The song is chosen, the flat circle descends and the song plays again.  Well played, True Detective, well played.   From the beginning, we’ve been presented, in Rust Cohle, with a man who for all the world sounds  like a nihilist.  Someone who’s given up on the world, and has determined it is without meaning, and that in fact, it is malevolent.  Something it is far better to escape.  The nihilist dialog, bordering on poetry, that has come from Cohle has been some of the series best writing (albeit cribbed/homaged from Thomas Ligotti, Nietzsche, etc).  What drove Cohle to be like this?  Not because he is a psychopath.  We know he is not the killer.  All those theories are dead thank god (I must admit I never bought into any of that).  Instead it is something much more grounded, much more real, and much more in keeping with the themes of the show.  We do seem to learn what happened that started Cohle on this descent.  He lost a daughter.  We even know part of how it happened.  She was run over in her own driveway.  The loss of a child is devastating, perhaps one of the worst things that can happen to a person.  I know this from experience, as my wife and I lost a child.  She died right at birth.  Here is something about that moment that stuck with me, and that I find so resonant with the show.  When a child is born, one gets an immediate and joyous/terrifying sense of the infinite tree of possibility which has just manifested into the world.  This new little life could become anything, their path is completely open, completely free of the past, of bad choices.  It is the beginning of a single consciousnesses journey through the soup of creation.  And yet, in that moment, when my daughter was born, and stopped breathing, all of those infinite possibilities and pathways collapsed into a single reality:  Death.  I felt the weight of that collapse as a physical thing.  I felt the weight of time.  I feel it still .  It is not an idea, it is a hard reality, one that never leaves you. I think all parents who’ve lost children would feel the same thing, even if they didn’t put it into words.

Now, that was a horrible event for me and my wife.  But it didn’t end our lives.  It didn’t send me into a spiral from which I couldn’t recover, or send me to the depths of a worldview which epitomizes nihism and hopelessness, like it has with Cohle.  I suspect the reason for that is fairly straightforward, and one which I know many people have guessed:  Rust killed his daughter.  Not on purpose of course, not as the Yellow King.  He ran her over, in his own driveway.  Maybe he was drunk.  His own carelessness and inattention ended the infinite pathways of possibility that were represented in that little life.  That would be enough to drive a man like Cohle into the pit we find him.  That would tear him and his wife apart.

And he isn’t going to escape that pit.  He is terrified by the idea that time is a circle he’ll never escape, that he will be doomed to live that same horror again and again and again.  He wants to tie it off.  He wants to break the circle.  He want’s the album to stop playing.
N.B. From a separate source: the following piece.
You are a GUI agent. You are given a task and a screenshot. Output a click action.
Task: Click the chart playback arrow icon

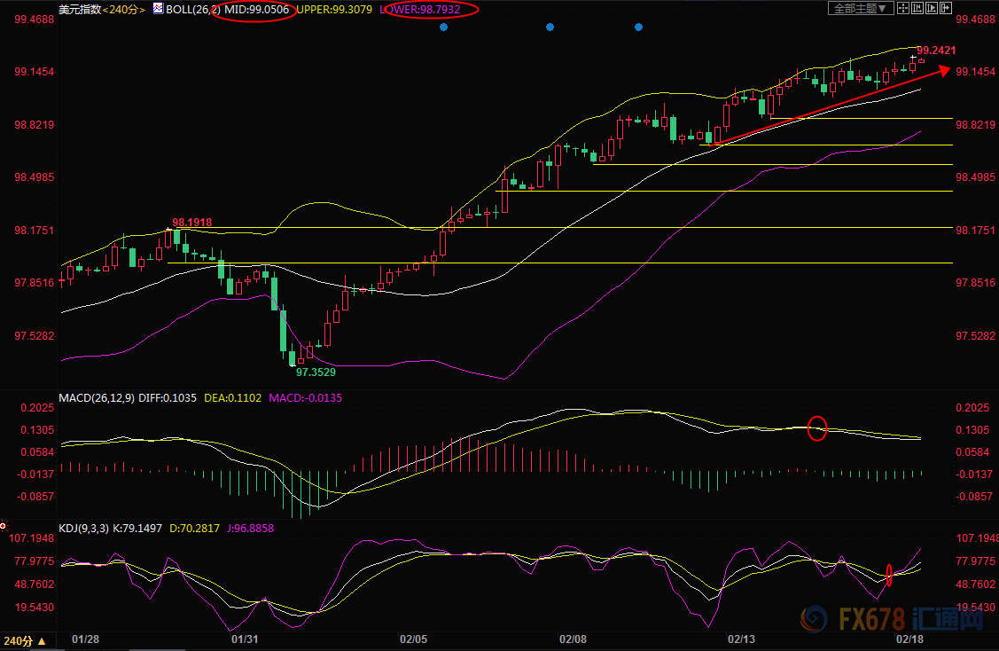click(x=932, y=8)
Cohle has already read the second act of the Yellow King.  The one that drives you crazy when you read it.  There is no coming back, but he might be able to break the circle by bringing justice on the horror at the heart of this cult.  But not before Marty gets his second act.  I fear he won’t escape this pull to the dark heart of the Secret of All Life.  As we’ve been laying out, I think Audrey will either come back into play in the present (I hope not) or he will learn what really happened in the past (abuse at the hands of the father in law through the cult), and that this will drive Marty into the same black despair we have seen in Cohle the whole time.

But maybe together they can break the record and end the cycle.  Maybe together by facing their pain, and enacting justice on the heart of the horror of the cult, they can find a little redemption.  But it won’t save their souls.  Their souls are gone.  We can only hope they get some peace when all is said an done.

3 thoughts on “Dead Children and a Meditation on Time

  1. First, sorry about your child. Second, excellent thouhts here on Rust and what has sent him into despair. Others thought she was a victim of a cult but that didn’t sit right with me.

    • Thanks, yeah, I never bought that idea of his daughter being killed by the cult either. Oh, and I now have two great and healthy kids, so life goes on! Unless you are Rust Cohle…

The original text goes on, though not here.